Abbildung auf der Seite 341
Bildnis Heinrich Ernst Mühlbergs (1763 bis 1826),
des Gründers der ältesten Eisenberger Porzellanfabrik
1796 nahm der Porzellanmaler und Kleinunternehmer Heinrich Ernst Mühlberg (1763-1826), ebenfalls aus Roschütz, nochmals Anlauf und hatte Erfolg. Nach dem Rückgang des Zeugmacherhandwerks war im Eisenberger Land eine zunehmende Verschlechterung der sozialen Lage der Bevölkerung zu registrieren, so daß die Ansiedlung eines neuen Industriezweigs Abhilfe und zugleich Vorteile für den Fiskus versprach. Überdies kam das vornehmlich aus Gera eingeführte Porzellan aus einem »fremden« Land.
Heinrich Ernst Mühlberg war mit der Porzellanfabrikation in Volkstedt und Gera bekannt geworden (325) und betrieb seit 1789 eine Porzellanmalerei in Roschütz. Was ihm an Vermögen fehlte, machten Tatkraft und Unternehmungsgeist wett. Kurz vor seiner Vorsprache am Altenburger Hof ersuchte er in Prag um die Konzession zur Gründung einer Porzellanfabrik im Böhmischen (326) und benutzte dieses Vorhaben, obwohl bereits gescheitert, klug mit als Druckmittel. Das am 16 . Juni 1796 für Eisenberg erteilte Privileg (327) gewährte Heinrich Ernst Mühlberg für zwölf Jahre großzügige Begünstigungen, so die Befreiung von allen Abgaben mit Ausnahme der hohen Handelssteuer. Obwohl dem Unternehmer kein Monopol für das damalige Herzogtum Sachsen-Gotha-Altenburg zuerkannt wurde, war die Kammer späterhin doch bemüht, die Einfuhr ausländischer Porzellane einzuschränken.
Mühlberg kaufte das Wohnhaus des Wagnermeisters Merkel in der Eisenberger Altstadt an und richtete, nach baulicher Umgestaltung und Erweiterung, hier seinen Betrieb ein, der 1805 und 1810 gebäudemäßig nochmals vergrößert werden konnte. 1808 war die Massemühle am Raudenbach, beim alten Kupferhammer unweit von Eisenberg, hinzugekommen. All das spricht dafür, daß sich das Geschäft gut anließ. 1806 erwarb Mühlberg für 1000 Gulden die Konzession der beiden Brüder Döll in Altenburg zur Herstellung von Steingutwaren hinzu. (328).
So ausgiebig und vorteilhaft gelagert die Rohstoffe zunächst gepriesen wurden, hatte Mühlberg doch bald seine Nöte hinsichtlich ihrer Beschaffung. Sande, Erden und Tone wurden vornehmlich aus dem auf altenburgischem Territorium befindlichen Roschütz bezogen. Sie waren von besonderer Qualität im Bereich eines Berggrundstücks, der Pezoldsbirken, deren Eigentürmer, der Hof- und Stadtmusikus Ehwald, nach wie vor auch die Geraer Porzellanfabrik belieferte. Ein Knappwerden der so wichtigen Rohmaterialien war abzusehen. So suchte Mühlberg 1797 (329), die Kammer in Altenburg um Erlaß eines Ausfuhrverbotes besagter Erden und Töne zu bewegen. Die Landesbehörde war zwar gewillt, der heimischen Fabrik den Vorzug zu geben, vermochte aber gegen die vertraglichen Abmachungen des Geraer Unternehmens nicht anzugehen.

Aufgaben
a) Schreiben Sie aus dem Text über die Eisenberger Porzellanfabrik die Stelle ab, die bei „So ausgiebig und“ beginnt und bei „Unternehmens nicht anzugehen.“ endet.
b) Für wie viele Jahre gewährte das Privileg für Eisenberg laut dem Text über die Eisenberger Porzellanfabrik Heinrich Ernst Mühlberg Begünstigungen?
c) Führen Sie den Text über die Eisenberger Porzellanfabrik im Anschluss an seinen letzten Satz weiter.
Die Auflistung wird für die Bearbeitung nicht gebraucht.

Datenauszüge
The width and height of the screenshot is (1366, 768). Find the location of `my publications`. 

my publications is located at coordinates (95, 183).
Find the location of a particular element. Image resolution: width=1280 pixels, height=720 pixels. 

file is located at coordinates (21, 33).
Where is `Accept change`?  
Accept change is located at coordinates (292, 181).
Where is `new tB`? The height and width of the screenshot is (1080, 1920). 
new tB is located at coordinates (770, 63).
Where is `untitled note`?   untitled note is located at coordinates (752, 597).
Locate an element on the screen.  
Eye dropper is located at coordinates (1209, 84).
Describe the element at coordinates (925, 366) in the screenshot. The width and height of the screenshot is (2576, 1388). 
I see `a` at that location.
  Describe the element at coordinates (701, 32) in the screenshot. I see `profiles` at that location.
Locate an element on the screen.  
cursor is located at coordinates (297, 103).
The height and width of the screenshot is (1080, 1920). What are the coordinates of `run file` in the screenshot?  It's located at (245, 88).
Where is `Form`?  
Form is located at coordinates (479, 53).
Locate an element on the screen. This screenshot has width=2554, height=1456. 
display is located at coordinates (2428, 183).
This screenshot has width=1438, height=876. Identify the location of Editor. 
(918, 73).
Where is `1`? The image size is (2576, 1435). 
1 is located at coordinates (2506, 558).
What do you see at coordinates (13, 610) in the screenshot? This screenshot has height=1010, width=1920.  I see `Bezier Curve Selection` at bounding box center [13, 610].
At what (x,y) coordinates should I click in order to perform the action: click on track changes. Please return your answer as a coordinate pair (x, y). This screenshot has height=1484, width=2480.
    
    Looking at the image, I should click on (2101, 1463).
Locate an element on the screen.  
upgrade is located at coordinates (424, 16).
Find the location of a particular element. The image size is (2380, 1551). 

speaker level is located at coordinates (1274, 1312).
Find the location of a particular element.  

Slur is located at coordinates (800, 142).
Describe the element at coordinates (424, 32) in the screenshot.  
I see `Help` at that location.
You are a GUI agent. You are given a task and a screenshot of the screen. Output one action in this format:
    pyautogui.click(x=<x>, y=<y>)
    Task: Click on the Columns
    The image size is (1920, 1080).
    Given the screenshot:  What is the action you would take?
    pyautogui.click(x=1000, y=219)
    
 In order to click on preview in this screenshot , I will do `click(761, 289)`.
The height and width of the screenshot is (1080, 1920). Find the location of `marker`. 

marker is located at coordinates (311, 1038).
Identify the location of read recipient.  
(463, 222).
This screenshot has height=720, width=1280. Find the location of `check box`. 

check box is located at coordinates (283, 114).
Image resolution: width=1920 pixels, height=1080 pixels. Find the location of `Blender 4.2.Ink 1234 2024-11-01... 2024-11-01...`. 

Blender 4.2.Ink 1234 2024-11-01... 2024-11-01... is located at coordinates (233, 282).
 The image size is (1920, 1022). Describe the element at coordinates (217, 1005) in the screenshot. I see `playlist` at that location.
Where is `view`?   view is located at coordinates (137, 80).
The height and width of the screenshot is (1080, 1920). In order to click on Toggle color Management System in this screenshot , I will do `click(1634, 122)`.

Lösungen
a)
So ausgiebig und vorteilhaft gelagert die Rohstoffe zunächst gepriesen wurden, hatte Mühlberg doch bald seine Nöte hinsichtlich ihrer Beschaffung. Sande, Erden und Tone wurden vornehmlich aus dem auf altenburgischem Territorium befindlichen Roschütz bezogen. Sie waren von besonderer Qualität im Bereich eines Berggrundstücks, der Pezoldsbirken, deren Eigentürmer, der Hof- und Stadtmusikus Ehwald, nach wie vor auch die Geraer Porzellanfabrik belieferte. Ein Knappwerden der so wichtigen Rohmaterialien war abzusehen. So suchte Mühlberg 1797 (329), die Kammer in Altenburg um Erlaß eines Ausfuhrverbotes besagter Erden und Töne zu bewegen. Die Landesbehörde war zwar gewillt, der heimischen Fabrik den Vorzug zu geben, vermochte aber gegen die vertraglichen Abmachungen des Geraer Unternehmens nicht anzugehen.

b) Das Privileg gewährte ihm die Begünstigungen für zwölf Jahre.

c)
Die Eisenberger Fabrik wurde anfangs von Johann Anton Mühlberg, dem Bruder des Gründers, geleitet. Ende 1809 schied er gegen den Willen seines Brunders aus, um im benachbarten Friedrichstanneck »für eigene Rechnung bereits gefertigtes weißes Porzellan, von welcher Faxcon und Fabrik es übrigens sey mit Malerey, Vergildung und anderer Staffirung zu versehen.« (330) So wiederholte sich also, was uns von anderen Manufakturen her bekannt ist und sich gewiß nicht immer zu deren Nutzen auswirkte. In Roschütz hatte bereits auch der Porzellanmaler Tobias Albert das notwendige Kapital zur Gründung der Fabrik in Pößneck (1800) zusammengebracht, 1802 war ihm Carl Friedrich Hummel dorthin gefolgt. In Ronneburg betätigte sich Johann Michael Auerbach als vielbeschäftigter Stummelmaler. Und hier wurde auch seit 1820 von Johann Christian Hofmann und seinem Sohn Johann Heinrich Gottlieb Hofmann der Porzellandruck »statt des zeitverderblichen Mahlens« angewandt. (331).
In der Eisenberger Fabrik setzt nun offenkundig ein unaufhaltsamer Rückgang ein. Negativ wirkte sich insbesondere das preußische Zollsystem vom Jahre 1818 aus, das den Absatz der Waren merklich beeinträchtigte und auch für andere thüringische Porzellanfabriken Krisen heraufbeschwor. Beschäftigte man in Eisenberg 1818 noch 20 Maler und zehn Dreher und brannte wöchentlich noch ein- bis zweimal, so waren es im folgenden Jahr nur noch ein Maler, drei Dreher und vier Tagelöhner - gebrannt werden konnte alle sechs Wochen nur noch einmal! (332) In eine ähnliche Lage war übrigens auch das von Brandensteinsche Unternehmen in Roschütz gekommen, das nach Croßen, auf preußisches Gebiet, verlegt wurde.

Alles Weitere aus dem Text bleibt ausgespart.